Попробуем модель логистической регрессии:

In [14]:
%%time
lr = LogisticRegression(random_state=1, solver='liblinear', max_iter=100)
params = {
   'penalty':['l1', 'l2'],        
   'C':list(range(1,15,3)) 
}



lr_gs = GridSearchCV(lr, params, cv=3, scoring='f1', verbose=True).fit(tf_idf_train, target_train)

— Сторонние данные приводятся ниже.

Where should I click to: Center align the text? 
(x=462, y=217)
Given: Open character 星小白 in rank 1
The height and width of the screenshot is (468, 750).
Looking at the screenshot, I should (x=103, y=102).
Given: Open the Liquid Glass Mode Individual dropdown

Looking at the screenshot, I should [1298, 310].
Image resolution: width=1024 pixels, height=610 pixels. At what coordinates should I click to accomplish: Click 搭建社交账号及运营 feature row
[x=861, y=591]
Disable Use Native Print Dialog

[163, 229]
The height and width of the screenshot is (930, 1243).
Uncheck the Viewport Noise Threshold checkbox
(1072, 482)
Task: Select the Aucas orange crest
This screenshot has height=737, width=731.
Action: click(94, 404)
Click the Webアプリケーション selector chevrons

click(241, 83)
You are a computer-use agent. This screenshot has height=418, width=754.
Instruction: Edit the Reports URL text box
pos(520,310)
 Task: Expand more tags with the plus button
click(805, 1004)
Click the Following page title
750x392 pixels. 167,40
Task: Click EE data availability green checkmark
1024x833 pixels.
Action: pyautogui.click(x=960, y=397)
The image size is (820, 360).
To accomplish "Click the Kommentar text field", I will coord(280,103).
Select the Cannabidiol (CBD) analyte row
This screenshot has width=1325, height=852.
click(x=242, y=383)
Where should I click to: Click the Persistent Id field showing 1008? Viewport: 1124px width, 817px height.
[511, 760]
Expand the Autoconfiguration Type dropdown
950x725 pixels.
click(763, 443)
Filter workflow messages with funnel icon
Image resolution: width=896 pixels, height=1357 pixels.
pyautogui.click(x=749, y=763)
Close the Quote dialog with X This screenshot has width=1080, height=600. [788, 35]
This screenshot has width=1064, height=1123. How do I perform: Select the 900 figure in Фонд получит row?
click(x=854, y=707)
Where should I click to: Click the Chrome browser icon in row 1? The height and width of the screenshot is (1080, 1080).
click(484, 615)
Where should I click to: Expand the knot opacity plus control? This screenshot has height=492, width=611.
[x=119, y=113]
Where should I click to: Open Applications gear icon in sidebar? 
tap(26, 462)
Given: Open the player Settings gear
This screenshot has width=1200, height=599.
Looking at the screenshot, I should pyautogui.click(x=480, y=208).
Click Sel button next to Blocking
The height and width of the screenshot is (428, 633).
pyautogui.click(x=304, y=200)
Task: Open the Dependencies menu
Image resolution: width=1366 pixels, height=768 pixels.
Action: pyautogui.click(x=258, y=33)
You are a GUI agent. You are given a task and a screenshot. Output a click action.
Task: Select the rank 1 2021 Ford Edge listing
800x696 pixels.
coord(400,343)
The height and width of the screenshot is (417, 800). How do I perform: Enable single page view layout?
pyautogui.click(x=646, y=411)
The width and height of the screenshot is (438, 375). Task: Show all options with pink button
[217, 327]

print ("Best Params", lr_gs.best_params_)
print ("Best Score", lr_gs.best_score_)



Fitting 3 folds for each of 10 candidates, totalling 30 fits


[Parallel(n_jobs=1)]: Using backend SequentialBackend with 1 concurrent workers.
[Parallel(n_jobs=1)]: Done  30 out of  30 | elapsed:  3.8min finished


Best Params {'C': 4, 'penalty': 'l1'}
Best Score 0.7695274826603975
CPU times: user 2min 24s, sys: 1min 23s, total: 3min 47s
Wall time: 3min 48s


Проверим на валидационной:

In [17]:
lr_best = LogisticRegression(random_state=1, class_weight = 'balanced', C = 4, penalty = 'l1', solver='liblinear', max_iter=100)
lr_best.fit(tf_idf_train, target_train)


LogisticRegression(C=4, class_weight='balanced', dual=False, fit_intercept=True,
                   intercept_scaling=1, l1_ratio=None, max_iter=100,
                   multi_class='warn', n_jobs=None, penalty='l1',
                   random_state=1, solver='liblinear', tol=0.0001, verbose=0,
                   warm_start=False)

In [18]:
pred1 = lr_best.predict(tf_idf_valid)
f1_score(target_valid, pred1)


0.7699745547073792

Проверим теперь решающее дерево:

In [19]:
%%time
tree = DecisionTreeClassifier(random_state = 123)
params = {
   'criterion':['gini', 'entropy'],        
   'max_depth':list(range(1,15,5)) 
}



tree_gs = GridSearchCV(tree, params, cv=3, scoring='f1', verbose=True).fit(tf_idf_train, target_train)

print ("Best Params", tree_gs.best_params_)
print ("Best Score", tree_gs.best_score_)

Fitting 3 folds for each of 6 candidates, totalling 18 fits


[Parallel(n_jobs=1)]: Using backend SequentialBackend with 1 concurrent workers.
[Parallel(n_jobs=1)]: Done  18 out of  18 | elapsed:  3.9min finished


Best Params {'criterion': 'gini', 'max_depth': 11}
Best Score 0.584180160956813
CPU times: user 3min 59s, sys: 0 ns, total: 3min 59s
Wall time: 4min 4s


Проверим на валидационной:

In [20]:
tree_best = DecisionTreeClassifier(random_state = 123, criterion='gini', max_depth=11)
tree_best.fit(tf_idf_train, target_train)
pred2 = tree_best.predict(tf_idf_valid)
f1_score(target_valid, pred2)

0.5916154680159017

Проверим логист. регрессию на тестовой выборке, у нее лучше значение метрики:

In [21]:
pred1 = lr_best.predict(tf_idf_test)      
f1_lr = f1_score(target_test, pred1)     
f1_lr

0.7626591230551627

# 3. Выводы

Пороговое значение метрики 0.75 преодолено, получено 0.78. Лучшая модель - логистическая регрессия с подробранными гиперпараметрами C = 4, penalty = 'l1'.